(TASK TO COMPLETE) Line by line, retype the data exactly as it is given.

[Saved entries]
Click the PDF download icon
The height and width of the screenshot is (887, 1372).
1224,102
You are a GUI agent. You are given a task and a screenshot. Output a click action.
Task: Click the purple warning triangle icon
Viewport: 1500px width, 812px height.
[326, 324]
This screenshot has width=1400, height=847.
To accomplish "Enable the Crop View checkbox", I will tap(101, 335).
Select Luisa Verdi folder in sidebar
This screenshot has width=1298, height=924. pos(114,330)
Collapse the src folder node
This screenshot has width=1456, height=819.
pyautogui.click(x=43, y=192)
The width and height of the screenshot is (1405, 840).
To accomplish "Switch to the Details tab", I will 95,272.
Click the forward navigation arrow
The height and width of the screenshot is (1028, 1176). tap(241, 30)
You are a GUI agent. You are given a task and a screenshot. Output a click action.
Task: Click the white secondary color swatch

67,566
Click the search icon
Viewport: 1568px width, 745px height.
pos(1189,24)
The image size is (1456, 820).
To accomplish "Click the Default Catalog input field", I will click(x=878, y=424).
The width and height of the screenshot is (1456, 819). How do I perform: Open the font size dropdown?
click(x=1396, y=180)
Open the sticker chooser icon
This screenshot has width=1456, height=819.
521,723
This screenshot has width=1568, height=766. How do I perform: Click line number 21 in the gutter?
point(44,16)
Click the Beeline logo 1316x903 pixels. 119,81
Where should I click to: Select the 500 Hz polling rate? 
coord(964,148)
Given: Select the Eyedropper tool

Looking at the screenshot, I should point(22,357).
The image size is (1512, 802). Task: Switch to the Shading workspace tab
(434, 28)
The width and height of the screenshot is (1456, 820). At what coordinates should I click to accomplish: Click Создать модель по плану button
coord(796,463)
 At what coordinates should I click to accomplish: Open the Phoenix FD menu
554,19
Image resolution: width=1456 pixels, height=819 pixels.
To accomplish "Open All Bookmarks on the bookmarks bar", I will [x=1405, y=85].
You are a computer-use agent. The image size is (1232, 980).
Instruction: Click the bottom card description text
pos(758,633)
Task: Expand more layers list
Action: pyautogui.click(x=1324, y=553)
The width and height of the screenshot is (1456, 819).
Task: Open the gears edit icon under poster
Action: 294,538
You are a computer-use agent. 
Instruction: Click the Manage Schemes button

(ANSWER BOX)
Click the PDF download icon
The height and width of the screenshot is (887, 1372).
1224,102
You are a GUI agent. You are given a task and a screenshot. Output a click action.
Task: Click the purple warning triangle icon
Viewport: 1500px width, 812px height.
[326, 324]
This screenshot has width=1400, height=847.
To accomplish "Enable the Crop View checkbox", I will tap(101, 335).
Select Luisa Verdi folder in sidebar
This screenshot has width=1298, height=924. pos(114,330)
Collapse the src folder node
This screenshot has width=1456, height=819.
pyautogui.click(x=43, y=192)
The width and height of the screenshot is (1405, 840).
To accomplish "Switch to the Details tab", I will 95,272.
Click the forward navigation arrow
The height and width of the screenshot is (1028, 1176). tap(241, 30)
You are a GUI agent. You are given a task and a screenshot. Output a click action.
Task: Click the white secondary color swatch

67,566
Click the search icon
Viewport: 1568px width, 745px height.
pos(1189,24)
The image size is (1456, 820).
To accomplish "Click the Default Catalog input field", I will click(x=878, y=424).
The width and height of the screenshot is (1456, 819). How do I perform: Open the font size dropdown?
click(x=1396, y=180)
Open the sticker chooser icon
This screenshot has width=1456, height=819.
521,723
This screenshot has width=1568, height=766. How do I perform: Click line number 21 in the gutter?
point(44,16)
Click the Beeline logo 1316x903 pixels. 119,81
Where should I click to: Select the 500 Hz polling rate? 
coord(964,148)
Given: Select the Eyedropper tool

Looking at the screenshot, I should point(22,357).
The image size is (1512, 802). Task: Switch to the Shading workspace tab
(434, 28)
The width and height of the screenshot is (1456, 820). At what coordinates should I click to accomplish: Click Создать модель по плану button
coord(796,463)
 At what coordinates should I click to accomplish: Open the Phoenix FD menu
554,19
Image resolution: width=1456 pixels, height=819 pixels.
To accomplish "Open All Bookmarks on the bookmarks bar", I will [x=1405, y=85].
You are a computer-use agent. The image size is (1232, 980).
Instruction: Click the bottom card description text
pos(758,633)
Task: Expand more layers list
Action: pyautogui.click(x=1324, y=553)
The width and height of the screenshot is (1456, 819).
Task: Open the gears edit icon under poster
Action: 294,538
You are a computer-use agent. 
Instruction: Click the Manage Schemes button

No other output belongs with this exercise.